Dataset records START

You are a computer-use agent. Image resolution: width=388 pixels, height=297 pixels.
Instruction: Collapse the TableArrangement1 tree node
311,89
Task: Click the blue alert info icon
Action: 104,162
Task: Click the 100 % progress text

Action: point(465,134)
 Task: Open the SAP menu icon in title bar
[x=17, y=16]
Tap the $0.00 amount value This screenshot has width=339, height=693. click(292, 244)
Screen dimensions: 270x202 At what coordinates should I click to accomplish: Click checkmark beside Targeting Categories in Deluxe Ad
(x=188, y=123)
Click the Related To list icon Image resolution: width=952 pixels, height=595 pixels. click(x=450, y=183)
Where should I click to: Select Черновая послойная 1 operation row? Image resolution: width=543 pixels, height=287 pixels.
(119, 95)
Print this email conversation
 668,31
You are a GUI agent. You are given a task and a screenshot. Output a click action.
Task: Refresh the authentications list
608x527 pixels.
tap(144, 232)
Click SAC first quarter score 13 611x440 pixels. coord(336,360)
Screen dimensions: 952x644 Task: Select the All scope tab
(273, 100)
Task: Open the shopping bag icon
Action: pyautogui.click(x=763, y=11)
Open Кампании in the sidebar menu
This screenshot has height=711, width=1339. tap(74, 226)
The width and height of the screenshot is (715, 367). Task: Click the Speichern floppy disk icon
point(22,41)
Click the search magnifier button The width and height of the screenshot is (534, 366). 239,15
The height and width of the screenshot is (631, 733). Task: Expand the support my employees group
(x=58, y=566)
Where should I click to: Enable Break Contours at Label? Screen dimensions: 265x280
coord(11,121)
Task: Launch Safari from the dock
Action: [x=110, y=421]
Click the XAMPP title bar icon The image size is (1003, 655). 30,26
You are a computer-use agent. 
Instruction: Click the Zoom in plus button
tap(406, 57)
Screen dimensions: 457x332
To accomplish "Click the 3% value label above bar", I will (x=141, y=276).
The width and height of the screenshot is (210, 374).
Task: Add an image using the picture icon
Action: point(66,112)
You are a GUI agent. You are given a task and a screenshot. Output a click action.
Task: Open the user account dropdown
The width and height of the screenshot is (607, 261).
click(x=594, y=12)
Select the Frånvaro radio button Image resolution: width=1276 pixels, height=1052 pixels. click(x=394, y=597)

Dataset records END

» Task description
Keeping every word in place, restate the entries above.

» Output
You are a computer-use agent. Image resolution: width=388 pixels, height=297 pixels.
Instruction: Collapse the TableArrangement1 tree node
311,89
Task: Click the blue alert info icon
Action: 104,162
Task: Click the 100 % progress text

Action: point(465,134)
 Task: Open the SAP menu icon in title bar
[x=17, y=16]
Tap the $0.00 amount value This screenshot has width=339, height=693. click(292, 244)
Screen dimensions: 270x202 At what coordinates should I click to accomplish: Click checkmark beside Targeting Categories in Deluxe Ad
(x=188, y=123)
Click the Related To list icon Image resolution: width=952 pixels, height=595 pixels. click(x=450, y=183)
Where should I click to: Select Черновая послойная 1 operation row? Image resolution: width=543 pixels, height=287 pixels.
(119, 95)
Print this email conversation
 668,31
You are a GUI agent. You are given a task and a screenshot. Output a click action.
Task: Refresh the authentications list
608x527 pixels.
tap(144, 232)
Click SAC first quarter score 13 611x440 pixels. coord(336,360)
Screen dimensions: 952x644 Task: Select the All scope tab
(273, 100)
Task: Open the shopping bag icon
Action: pyautogui.click(x=763, y=11)
Open Кампании in the sidebar menu
This screenshot has height=711, width=1339. tap(74, 226)
The width and height of the screenshot is (715, 367). Task: Click the Speichern floppy disk icon
point(22,41)
Click the search magnifier button The width and height of the screenshot is (534, 366). 239,15
The height and width of the screenshot is (631, 733). Task: Expand the support my employees group
(x=58, y=566)
Where should I click to: Enable Break Contours at Label? Screen dimensions: 265x280
coord(11,121)
Task: Launch Safari from the dock
Action: [x=110, y=421]
Click the XAMPP title bar icon The image size is (1003, 655). 30,26
You are a computer-use agent. 
Instruction: Click the Zoom in plus button
tap(406, 57)
Screen dimensions: 457x332
To accomplish "Click the 3% value label above bar", I will (x=141, y=276).
The width and height of the screenshot is (210, 374).
Task: Add an image using the picture icon
Action: point(66,112)
You are a GUI agent. You are given a task and a screenshot. Output a click action.
Task: Open the user account dropdown
The width and height of the screenshot is (607, 261).
click(x=594, y=12)
Select the Frånvaro radio button Image resolution: width=1276 pixels, height=1052 pixels. click(x=394, y=597)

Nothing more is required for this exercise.